I don't think adding smp_rmb() to on_cpu() and on_cpumask() is strictly
necessary, because cpumask_set_cpu()->set_bit() already has a smp_mb().

> 
>  cpu1                                         cpu2
>  ----                                         ----
>  func() /* store something */                 /* wait for cpu1 to be idle */
>  smp_wmb();                                   smp_rmb();
>  set_cpu_idle(smp_processor_id(), true);      /* load what func() stored */
> 

Just one small thing here, so it's even more precise what is being ordered:
the smp_rmb() on cpu2 orders the read from cpu_online_mask() before the
load from what func() stored.

> > 
> > > -		set_cpu_idle(cpu, true);
> > > -		smp_send_event();
> > >  	}
> > >  }
> > >  
> > > @@ -110,17 +96,17 @@ void on_cpu_async(int cpu, void (*func)(void *data), void *data)
> > >  
> > >  	for (;;) {
> > >  		cpu_wait(cpu);
> > > -		if (get_on_cpu_info(cpu)) {
> > > -			if ((volatile void *)on_cpu_info[cpu].func == NULL)
> > > -				break;
> > > -			put_on_cpu_info(cpu);
> > > -		}
> > > +		spin_lock(&lock);
> > > +		if (cpu_idle(cpu))
> > > +			break;
> > > +		spin_unlock(&lock);
> > >  	}
> > >  
> > >  	on_cpu_info[cpu].func = func;
> > >  	on_cpu_info[cpu].data = data;
> > > +	smp_wmb();
> > 
> > Without this smp_wmb(), it is possible for the target CPU to read an
> > outdated on_cpu_info[cpu].data. So adding it is the right thing to do,
> > since it orders the writes to on_cpu_info before set_cpu_idle().
> > 
> > >  	set_cpu_idle(cpu, false);
> > > -	put_on_cpu_info(cpu);
> > > +	spin_unlock(&lock);
> > >  	smp_send_event();
> > 
> > I think a DSB is necessary before all the smp_send_event() calls in this
> > file. The DSB ensures that the stores to cpu_idle_mask will be observed by
> > the thread that is waiting on the WFE, otherwise it is theoretically
> > possible to get a deadlock (in practice this will never happen, because KVM
> > will be generating the events that cause WFE to complete):
> > 
> > CPU0: on_cpu_async():		CPU1: do_idle():
> > 
> > load CPU1_idle = true
> > //do stuff
> > store CPU1_idle=false
> > SEV
> > 				1: WFE
> > 				   load CPU1_idle=true // old value, allowed
> > 				   b 1b // deadlock
> 
> Good catch. Can you send a patch for that? The patch should be for the arm
> implementations of smp_send_event() (and smp_wait_for_event()?) in
> lib/arm/asm/smp.h.

Sure, I can do that. Should I wait until this series gets merged?

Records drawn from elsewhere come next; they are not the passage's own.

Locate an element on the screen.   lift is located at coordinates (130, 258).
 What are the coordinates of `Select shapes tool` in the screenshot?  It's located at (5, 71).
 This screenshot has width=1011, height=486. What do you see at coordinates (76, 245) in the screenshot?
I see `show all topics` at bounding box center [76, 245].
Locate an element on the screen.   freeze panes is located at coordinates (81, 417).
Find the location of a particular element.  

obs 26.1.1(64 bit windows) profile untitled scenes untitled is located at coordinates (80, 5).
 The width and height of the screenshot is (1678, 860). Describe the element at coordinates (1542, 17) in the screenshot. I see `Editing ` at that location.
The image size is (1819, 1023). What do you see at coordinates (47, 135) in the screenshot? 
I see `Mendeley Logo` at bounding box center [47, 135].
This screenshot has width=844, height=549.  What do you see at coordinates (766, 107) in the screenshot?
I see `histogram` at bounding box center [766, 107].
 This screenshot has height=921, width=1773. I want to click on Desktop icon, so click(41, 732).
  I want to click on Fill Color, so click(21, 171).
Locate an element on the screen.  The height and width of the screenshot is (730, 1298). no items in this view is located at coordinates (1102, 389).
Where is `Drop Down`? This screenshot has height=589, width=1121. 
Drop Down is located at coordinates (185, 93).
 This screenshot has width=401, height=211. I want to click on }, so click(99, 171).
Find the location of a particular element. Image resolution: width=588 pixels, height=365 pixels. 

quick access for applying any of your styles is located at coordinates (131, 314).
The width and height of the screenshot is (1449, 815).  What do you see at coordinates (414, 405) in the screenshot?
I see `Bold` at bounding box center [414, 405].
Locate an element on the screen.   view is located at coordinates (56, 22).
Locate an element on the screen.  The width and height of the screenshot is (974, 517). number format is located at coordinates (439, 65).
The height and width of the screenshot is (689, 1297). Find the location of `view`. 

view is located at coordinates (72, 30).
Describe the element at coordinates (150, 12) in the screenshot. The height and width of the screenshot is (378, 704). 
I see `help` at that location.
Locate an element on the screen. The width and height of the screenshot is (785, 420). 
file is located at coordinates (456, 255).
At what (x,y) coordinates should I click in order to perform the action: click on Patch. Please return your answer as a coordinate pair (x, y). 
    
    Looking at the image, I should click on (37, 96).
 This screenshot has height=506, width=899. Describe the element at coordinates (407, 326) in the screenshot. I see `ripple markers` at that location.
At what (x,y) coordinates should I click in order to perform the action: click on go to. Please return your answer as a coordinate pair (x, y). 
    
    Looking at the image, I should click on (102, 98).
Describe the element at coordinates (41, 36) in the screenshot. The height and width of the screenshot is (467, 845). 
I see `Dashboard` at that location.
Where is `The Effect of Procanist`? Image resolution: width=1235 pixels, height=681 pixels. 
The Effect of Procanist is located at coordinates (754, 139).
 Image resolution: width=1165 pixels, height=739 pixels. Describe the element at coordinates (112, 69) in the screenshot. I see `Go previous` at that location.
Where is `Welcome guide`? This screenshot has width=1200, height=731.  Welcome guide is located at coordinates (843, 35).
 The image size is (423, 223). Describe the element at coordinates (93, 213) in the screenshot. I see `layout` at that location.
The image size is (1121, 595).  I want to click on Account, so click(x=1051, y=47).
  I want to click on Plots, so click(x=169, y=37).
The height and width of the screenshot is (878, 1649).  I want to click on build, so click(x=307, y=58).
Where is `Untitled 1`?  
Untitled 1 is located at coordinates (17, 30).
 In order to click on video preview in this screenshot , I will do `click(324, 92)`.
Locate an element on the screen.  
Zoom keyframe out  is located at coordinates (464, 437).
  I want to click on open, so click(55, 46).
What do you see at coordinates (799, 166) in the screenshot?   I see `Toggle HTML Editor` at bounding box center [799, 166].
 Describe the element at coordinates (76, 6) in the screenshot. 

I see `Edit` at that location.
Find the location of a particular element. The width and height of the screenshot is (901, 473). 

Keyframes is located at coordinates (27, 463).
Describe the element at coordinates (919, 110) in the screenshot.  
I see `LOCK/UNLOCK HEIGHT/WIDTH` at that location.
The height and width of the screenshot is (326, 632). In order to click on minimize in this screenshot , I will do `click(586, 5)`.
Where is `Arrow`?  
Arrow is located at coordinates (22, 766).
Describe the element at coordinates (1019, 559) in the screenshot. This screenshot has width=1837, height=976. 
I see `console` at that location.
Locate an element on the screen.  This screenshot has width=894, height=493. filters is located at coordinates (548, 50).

Also, I don't think smp_wait_for_event() needs a barrier - a wmb() before
smp_send_event() will make sure that all stores have **completed** before
smp_send_event() is executed, so on the waiting CPU all the stores will be
visible.

Using a smp_wmp() (or smp_mb()) will not work, because smp_send_event() is
not a memory operation, and the smp_* primitives won't order the memory
accesses against it.

> 
> > 
> > Also, it looks unusual to have smp_send_event() unpaired from set_cpu_idle().
> > Can't really point to anything being wrong about it though.
> 
> You mean due to the spin_unlock() separating the set_cpu_idle() and
> smp_send_event()? We could put the spin_unlock() above the set_cpu_idle()
> (as it was in 018550041b38, which also removes the need for the wmb), but
> I think I like it the way it is now better for better readability. I
> also can't think of why it would matter for them to be unpaired.

Then choose whatever looks best for you :)

Thanks,
Alex